Runs her finger down the short list of names of Bunny’s friends’ parents and starts to make calls.
But no one has seen her since lunchtime and all their girls are safely home.
‘Jazzy says Bunny had a note from you excusing her for the afternoon,’ Jasmine’s mum, Daphne, says. ‘Is that right?’
‘What? What note?’
Muffled discussion. ‘Jasmine thinks it was a doctor’s note, but she’s not sure.’
‘A doctor’s note?’
‘Maybe a doctor’s note, she doesn’t know for sure. Have you called Bunny’s phone?’
‘She doesn’t have one. I … I was thinking of getting her one for Christmas.’ A lie.
‘That’s … hmm.’
‘What?’
‘Well, I just thought Jazzy said she was on the phone to Bunny the other day.’
‘We have a landline, I’m talking on it now.’
‘No, it was when Jazzy was off sick and it was at lunchtime, so Bunny was at school. I must be … it must have been someone else. Hang on, I’ll just check.’
The conversation is muffled and protracted. What takes this long if the answer is a simple no, of course she doesn’t have a mobile phone ?
‘She says I must have heard wrong.’
‘What else did she say?’ It comes out as a bark. ‘Why would my daughter be going to the doctor by herself anyway?’
There’s a pause, the sound of footsteps and a door closing. ‘I …’ Daphne starts, her voice lowered. ‘Look, Bunny’s obviously forged a note of some kind to get out of school.’
‘But, she’s not like that!’
‘And Jasmine’s insisting I’m wrong but I really thought she was talking to Bunny on the phone the other day, and she’s definitely said something before about messaging her. I trust my daughter, I really do. Usually. But I think she might be covering.’
‘Covering for what?’
A pause. ‘Oh, I’m probably losing my marbles,’ Daphne says and the moment is lost. ‘Perimenopause brain, probably. I put the electric kettle on the gas hob the other day.’
‘You think my daughter’s hiding things from me?’
‘No! I didn’t … I wasn’t saying anything like that, but … well, did you write her a note to get out of school?’
‘No.’ It’s almost a whisper.
‘Look, I’ll let you know if Jasmine gives me any other intel. But I’m sure Bunny will turn up. And you know, she’s thirteen. Probably just trying to carve out a little independence.’
‘No,’ she says, her voice breaking. ‘Not Bunny. Bunny knows not to … She wouldn’t do that to me, not today.’
‘I’m sorry, love,’ Daphne says, and though the words are kind, the tone is slightly impatient. ‘I have to go. Good luck.’
She replaces the handset and looks at the time.
Five o’clock.

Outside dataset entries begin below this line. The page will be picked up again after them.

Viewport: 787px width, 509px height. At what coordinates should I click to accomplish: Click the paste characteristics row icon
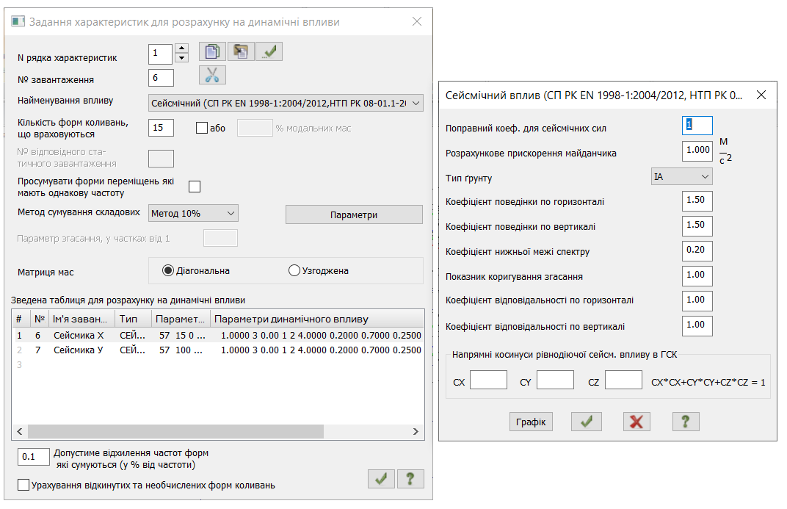[241, 51]
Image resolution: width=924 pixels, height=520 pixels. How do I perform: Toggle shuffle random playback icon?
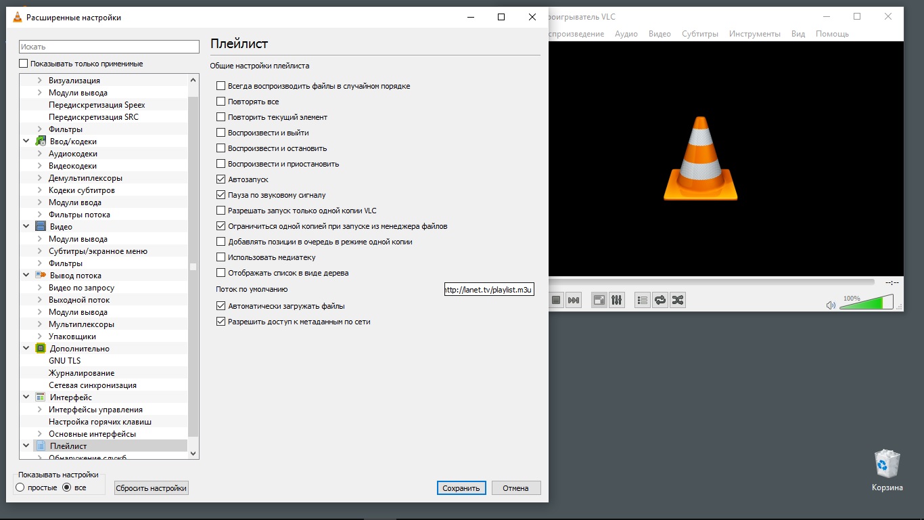point(677,300)
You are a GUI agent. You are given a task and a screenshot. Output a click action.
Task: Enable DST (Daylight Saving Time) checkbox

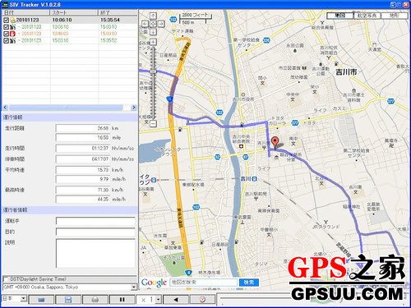point(6,279)
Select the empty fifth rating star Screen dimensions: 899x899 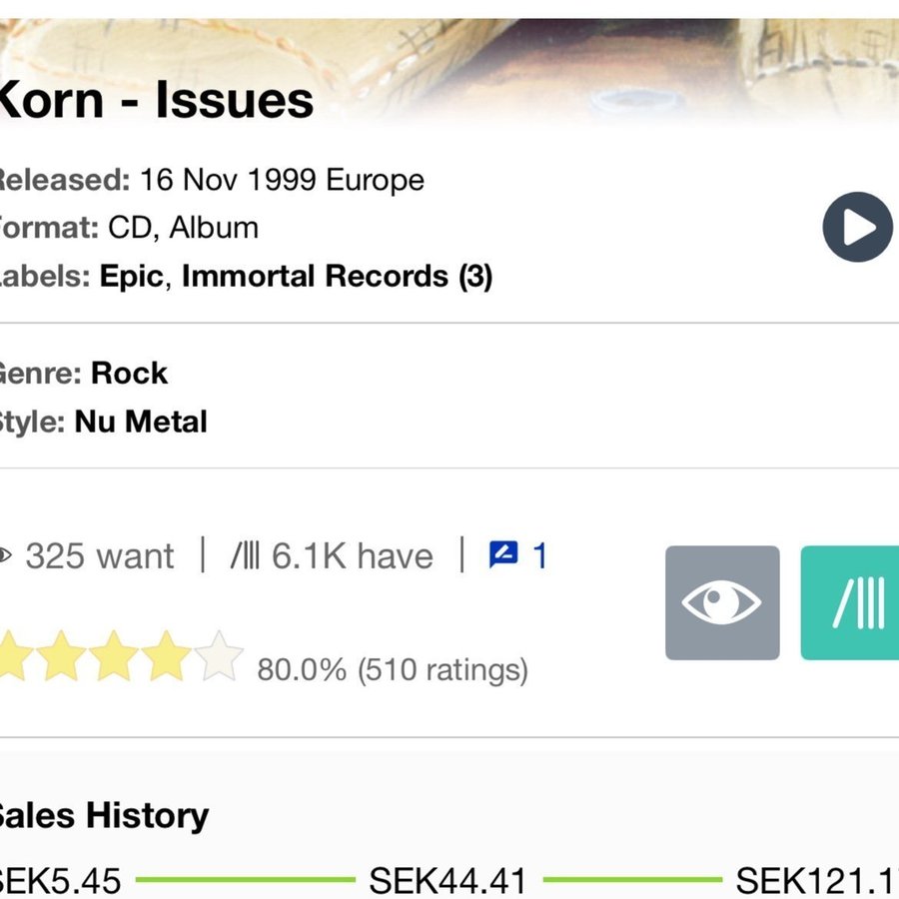219,656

Bunny is now an hour late and has been unaccounted for since midday.
It’s dark, cold and the anniversary of the worst day of her life.
She pulls open the front door, the emptiness of the dark air slaps her in the face. ‘Oh, Bunny,’ she says. ‘Why today?’
Silence is the reply.
But then it starts.
The sound reaches her ears, her hands, so that she crouches down, palms pressed against the side of her head before her brain understands what it’s heard. And still the sound whoops and whines, soaring and dipping like an electric bird.
The unmistakable wailing of a siren across the moor.